Letter from Dick Stacy
Food – July 2007 – Colorado Central Magazine
Editors:
I enjoyed the essay by Sharon O’Toole on horses (mostly dead ones) in your June edition. I guess that I was surprised about the current status of dead horses and what happens to them.
I grew up in a small town in southwestern New York State during the years of World War II. The town is on the Alleghany Indian reservation. During my high school years, I worked in a small, locally-owned grocery store, where I was apprenticed to the butcher, who was teaching me the trade.

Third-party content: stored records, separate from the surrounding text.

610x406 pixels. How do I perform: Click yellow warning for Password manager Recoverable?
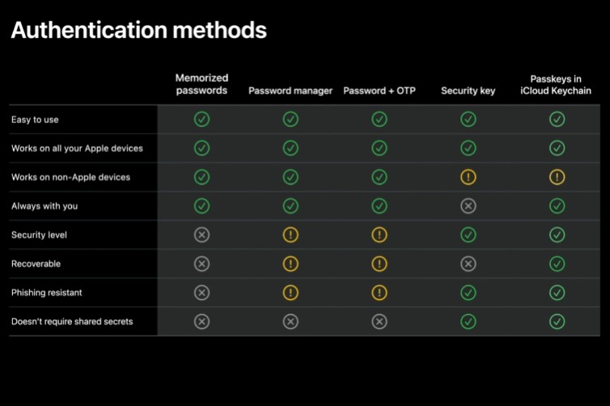coord(290,264)
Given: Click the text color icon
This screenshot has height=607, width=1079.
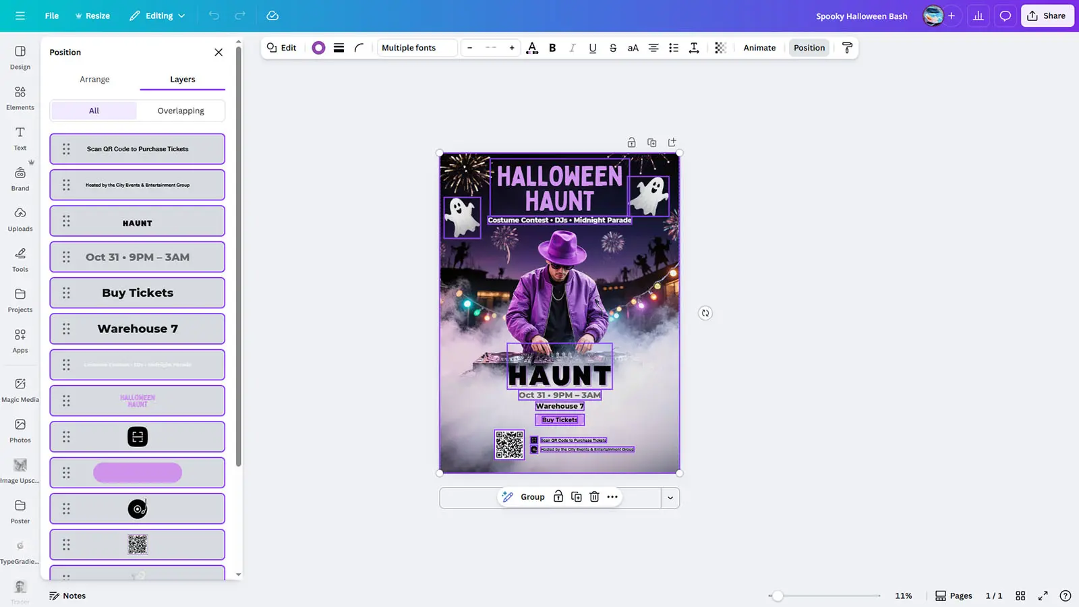Looking at the screenshot, I should [x=532, y=48].
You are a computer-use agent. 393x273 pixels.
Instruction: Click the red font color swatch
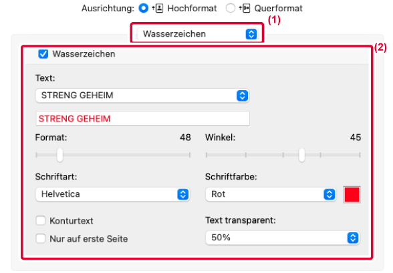pyautogui.click(x=352, y=194)
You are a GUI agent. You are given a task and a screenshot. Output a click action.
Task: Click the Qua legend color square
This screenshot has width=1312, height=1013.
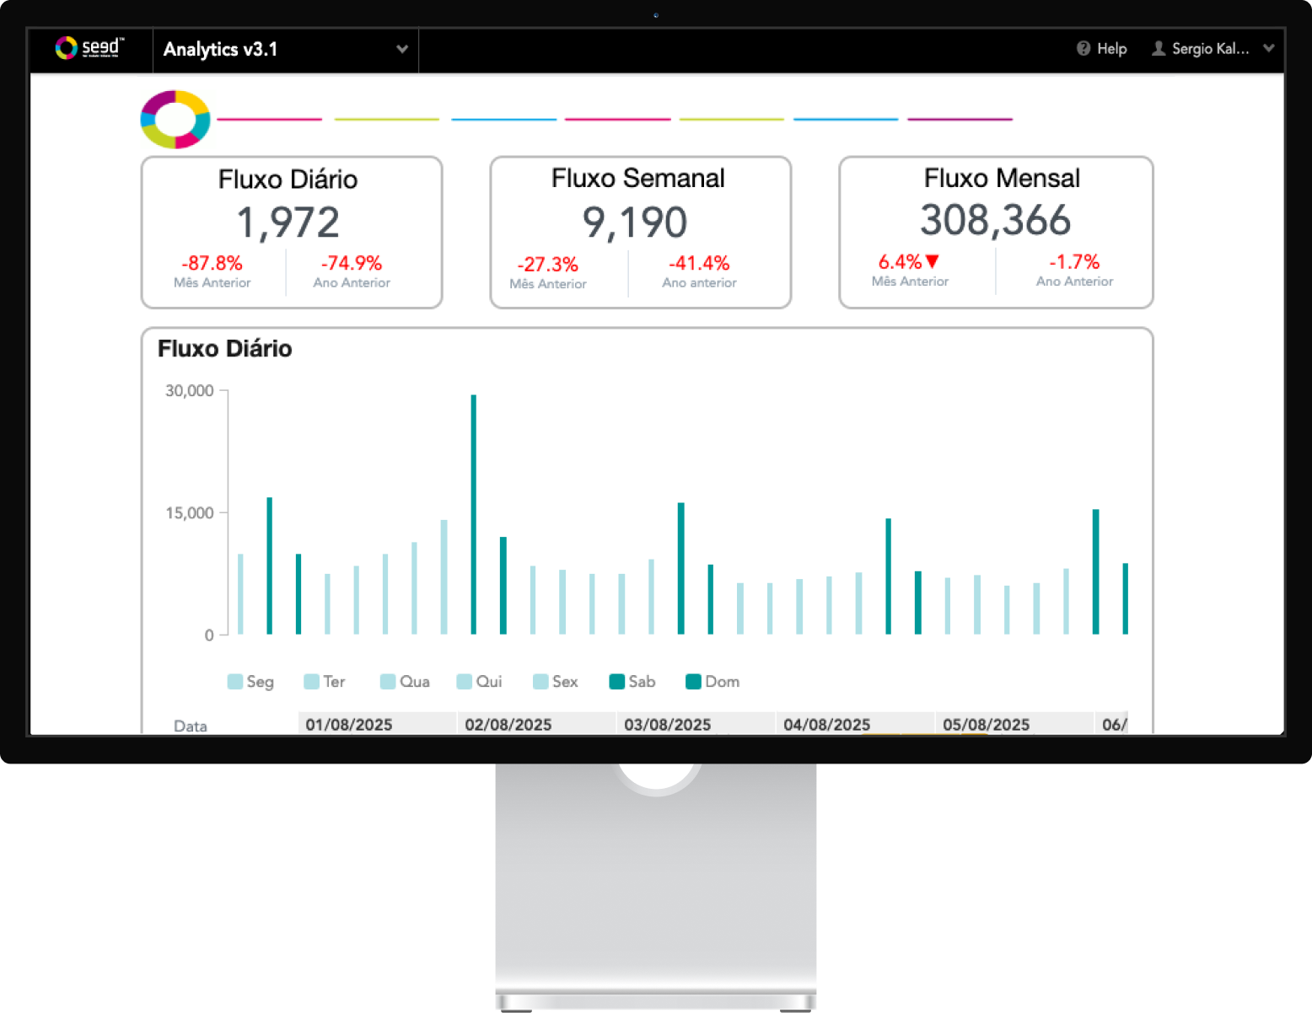point(388,682)
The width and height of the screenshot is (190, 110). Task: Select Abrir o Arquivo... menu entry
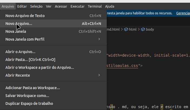click(x=53, y=52)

In those years, beef was scarce and rationed. My boss, the owner of the store, knew a lot of the local Indians, as they were frequent customers of the store. The store had a complete butcher shop upstairs in the main store as well as another butchering area in the basement. Occasionally, an Indian would bring in a dead horse that we would butcher in the basement. My boss also had a meat stamp and we would label the butchered horse as “U.S. Grade A” with this stamp and put the finished steaks, roasts, etc. in the meat display case in the main store. This horse meat sold very well. I took a lot of steaks, roasts and ground meat home, where my aunt (I lived with an aunt and uncle after my parents died) would cook them. As I recall, the meat was quite good and I never had any hesitancy about eating it. The secret for selling horse meat may be in the labeling and not telling the customers the source!